→ Task instructions: Turn the entries below into a Markdown table with the columns Row and Text. Number each line in Row, and leave out any blank lines.

————————

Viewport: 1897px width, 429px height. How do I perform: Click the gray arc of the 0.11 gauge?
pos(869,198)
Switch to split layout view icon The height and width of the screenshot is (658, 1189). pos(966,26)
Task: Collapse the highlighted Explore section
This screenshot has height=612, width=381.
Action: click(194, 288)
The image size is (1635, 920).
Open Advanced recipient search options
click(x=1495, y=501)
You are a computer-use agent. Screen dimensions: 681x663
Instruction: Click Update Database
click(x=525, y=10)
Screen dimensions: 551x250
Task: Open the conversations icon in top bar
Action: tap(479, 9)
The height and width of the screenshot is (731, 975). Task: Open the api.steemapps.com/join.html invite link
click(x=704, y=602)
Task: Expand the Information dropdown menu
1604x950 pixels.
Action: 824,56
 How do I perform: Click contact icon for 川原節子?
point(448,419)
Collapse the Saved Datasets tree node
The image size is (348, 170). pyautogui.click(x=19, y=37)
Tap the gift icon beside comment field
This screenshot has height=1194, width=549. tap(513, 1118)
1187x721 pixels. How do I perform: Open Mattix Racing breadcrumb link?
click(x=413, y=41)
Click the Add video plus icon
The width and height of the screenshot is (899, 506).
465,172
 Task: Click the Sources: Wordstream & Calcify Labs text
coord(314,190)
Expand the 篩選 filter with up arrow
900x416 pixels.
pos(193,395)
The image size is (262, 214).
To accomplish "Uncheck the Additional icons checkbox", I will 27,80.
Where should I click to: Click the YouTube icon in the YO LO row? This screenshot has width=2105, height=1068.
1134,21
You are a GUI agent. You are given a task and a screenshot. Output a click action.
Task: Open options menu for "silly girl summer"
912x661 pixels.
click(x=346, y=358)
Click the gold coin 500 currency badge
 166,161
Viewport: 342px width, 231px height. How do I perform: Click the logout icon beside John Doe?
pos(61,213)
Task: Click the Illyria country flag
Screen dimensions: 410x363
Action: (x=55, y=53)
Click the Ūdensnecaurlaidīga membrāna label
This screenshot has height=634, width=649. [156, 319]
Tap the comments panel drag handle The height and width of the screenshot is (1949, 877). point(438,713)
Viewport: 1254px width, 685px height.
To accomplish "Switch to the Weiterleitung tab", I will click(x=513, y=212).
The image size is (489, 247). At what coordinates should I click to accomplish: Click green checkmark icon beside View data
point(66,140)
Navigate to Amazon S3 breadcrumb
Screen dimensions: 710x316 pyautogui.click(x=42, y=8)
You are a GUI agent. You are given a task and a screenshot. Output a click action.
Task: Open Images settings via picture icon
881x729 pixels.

————————

→ Output below:
| Row | Text |
|---|---|
| 1 | Viewport: 1897px width, 429px height. How do I perform: Click the gray arc of the 0.11 gauge? |
| 2 | pos(869,198) |
| 3 | Switch to split layout view icon The height and width of the screenshot is (658, 1189). pos(966,26) |
| 4 | Task: Collapse the highlighted Explore section |
| 5 | This screenshot has height=612, width=381. |
| 6 | Action: click(194, 288) |
| 7 | The image size is (1635, 920). |
| 8 | Open Advanced recipient search options |
| 9 | click(x=1495, y=501) |
| 10 | You are a computer-use agent. Screen dimensions: 681x663 |
| 11 | Instruction: Click Update Database |
| 12 | click(x=525, y=10) |
| 13 | Screen dimensions: 551x250 |
| 14 | Task: Open the conversations icon in top bar |
| 15 | Action: tap(479, 9) |
| 16 | The height and width of the screenshot is (731, 975). Task: Open the api.steemapps.com/join.html invite link |
| 17 | click(x=704, y=602) |
| 18 | Task: Expand the Information dropdown menu |
| 19 | 1604x950 pixels. |
| 20 | Action: 824,56 |
| 21 |  How do I perform: Click contact icon for 川原節子? |
| 22 | point(448,419) |
| 23 | Collapse the Saved Datasets tree node |
| 24 | The image size is (348, 170). pyautogui.click(x=19, y=37) |
| 25 | Tap the gift icon beside comment field |
| 26 | This screenshot has height=1194, width=549. tap(513, 1118) |
| 27 | 1187x721 pixels. How do I perform: Open Mattix Racing breadcrumb link? |
| 28 | click(x=413, y=41) |
| 29 | Click the Add video plus icon |
| 30 | The width and height of the screenshot is (899, 506). |
| 31 | 465,172 |
| 32 |  Task: Click the Sources: Wordstream & Calcify Labs text |
| 33 | coord(314,190) |
| 34 | Expand the 篩選 filter with up arrow |
| 35 | 900x416 pixels. |
| 36 | pos(193,395) |
| 37 | The image size is (262, 214). |
| 38 | To accomplish "Uncheck the Additional icons checkbox", I will 27,80. |
| 39 | Where should I click to: Click the YouTube icon in the YO LO row? This screenshot has width=2105, height=1068. |
| 40 | 1134,21 |
| 41 | You are a GUI agent. You are given a task and a screenshot. Output a click action. |
| 42 | Task: Open options menu for "silly girl summer" |
| 43 | 912x661 pixels. |
| 44 | click(x=346, y=358) |
| 45 | Click the gold coin 500 currency badge |
| 46 |  166,161 |
| 47 | Viewport: 342px width, 231px height. How do I perform: Click the logout icon beside John Doe? |
| 48 | pos(61,213) |
| 49 | Task: Click the Illyria country flag |
| 50 | Screen dimensions: 410x363 |
| 51 | Action: (x=55, y=53) |
| 52 | Click the Ūdensnecaurlaidīga membrāna label |
| 53 | This screenshot has height=634, width=649. [156, 319] |
| 54 | Tap the comments panel drag handle The height and width of the screenshot is (1949, 877). point(438,713) |
| 55 | Viewport: 1254px width, 685px height. |
| 56 | To accomplish "Switch to the Weiterleitung tab", I will click(x=513, y=212). |
| 57 | The image size is (489, 247). At what coordinates should I click to accomplish: Click green checkmark icon beside View data |
| 58 | point(66,140) |
| 59 | Navigate to Amazon S3 breadcrumb |
| 60 | Screen dimensions: 710x316 pyautogui.click(x=42, y=8) |
| 61 | You are a GUI agent. You are given a task and a screenshot. Output a click action. |
| 62 | Task: Open Images settings via picture icon |
| 63 | 881x729 pixels. |